*** DATA FOR THIS EXERCISE Section Begins ***

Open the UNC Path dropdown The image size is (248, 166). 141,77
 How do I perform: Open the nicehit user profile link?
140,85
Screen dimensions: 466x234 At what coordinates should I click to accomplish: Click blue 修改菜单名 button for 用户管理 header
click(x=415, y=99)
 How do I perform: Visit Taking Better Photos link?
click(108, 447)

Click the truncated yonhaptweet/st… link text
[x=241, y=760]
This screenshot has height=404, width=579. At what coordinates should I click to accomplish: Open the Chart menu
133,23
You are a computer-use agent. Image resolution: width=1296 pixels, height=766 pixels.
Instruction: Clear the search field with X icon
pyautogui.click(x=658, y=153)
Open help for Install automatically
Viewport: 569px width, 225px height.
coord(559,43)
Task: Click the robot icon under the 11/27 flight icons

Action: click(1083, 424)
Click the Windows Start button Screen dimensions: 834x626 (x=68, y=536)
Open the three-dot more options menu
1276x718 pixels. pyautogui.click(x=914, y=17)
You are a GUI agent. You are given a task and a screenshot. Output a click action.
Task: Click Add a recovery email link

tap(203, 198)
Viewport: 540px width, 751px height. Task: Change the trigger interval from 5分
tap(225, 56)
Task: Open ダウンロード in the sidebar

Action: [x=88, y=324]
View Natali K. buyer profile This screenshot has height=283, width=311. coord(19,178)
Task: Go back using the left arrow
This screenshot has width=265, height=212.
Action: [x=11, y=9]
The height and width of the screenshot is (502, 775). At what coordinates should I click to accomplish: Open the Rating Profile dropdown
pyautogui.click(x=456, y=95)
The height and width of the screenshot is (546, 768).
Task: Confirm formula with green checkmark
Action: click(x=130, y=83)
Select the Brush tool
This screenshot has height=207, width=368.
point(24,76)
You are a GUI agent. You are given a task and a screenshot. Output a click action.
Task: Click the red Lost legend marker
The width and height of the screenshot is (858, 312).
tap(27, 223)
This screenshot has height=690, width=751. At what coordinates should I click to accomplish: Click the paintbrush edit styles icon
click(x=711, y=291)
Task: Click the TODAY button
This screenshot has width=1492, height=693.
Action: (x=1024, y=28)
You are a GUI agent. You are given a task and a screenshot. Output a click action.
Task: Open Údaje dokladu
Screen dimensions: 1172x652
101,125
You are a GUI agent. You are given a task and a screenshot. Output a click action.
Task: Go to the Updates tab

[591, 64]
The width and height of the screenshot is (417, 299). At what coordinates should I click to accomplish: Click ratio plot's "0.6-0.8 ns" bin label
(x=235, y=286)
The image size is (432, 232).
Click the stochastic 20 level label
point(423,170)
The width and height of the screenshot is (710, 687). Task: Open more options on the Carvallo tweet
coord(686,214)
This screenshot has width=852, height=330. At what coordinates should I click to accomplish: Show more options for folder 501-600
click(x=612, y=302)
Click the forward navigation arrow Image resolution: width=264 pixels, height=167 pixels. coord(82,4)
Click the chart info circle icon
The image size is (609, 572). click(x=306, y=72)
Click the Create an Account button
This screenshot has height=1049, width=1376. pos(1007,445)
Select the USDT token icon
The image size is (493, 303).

*** DATA FOR THIS EXERCISE Section Ends ***

**PROBLEM TO WORK ON**
Please repeat the line that contains "This screenshot has width=1492, height=693." and every line after it through the end of the material above, exactly and with nothing added.

**OUTPUT FOR THIS EXERCISE**
This screenshot has width=1492, height=693.
Action: (x=1024, y=28)
You are a GUI agent. You are given a task and a screenshot. Output a click action.
Task: Open Údaje dokladu
Screen dimensions: 1172x652
101,125
You are a GUI agent. You are given a task and a screenshot. Output a click action.
Task: Go to the Updates tab

[591, 64]
The width and height of the screenshot is (417, 299). At what coordinates should I click to accomplish: Click ratio plot's "0.6-0.8 ns" bin label
(x=235, y=286)
The image size is (432, 232).
Click the stochastic 20 level label
point(423,170)
The width and height of the screenshot is (710, 687). Task: Open more options on the Carvallo tweet
coord(686,214)
This screenshot has width=852, height=330. At what coordinates should I click to accomplish: Show more options for folder 501-600
click(x=612, y=302)
Click the forward navigation arrow Image resolution: width=264 pixels, height=167 pixels. coord(82,4)
Click the chart info circle icon
The image size is (609, 572). click(x=306, y=72)
Click the Create an Account button
This screenshot has height=1049, width=1376. pos(1007,445)
Select the USDT token icon
The image size is (493, 303).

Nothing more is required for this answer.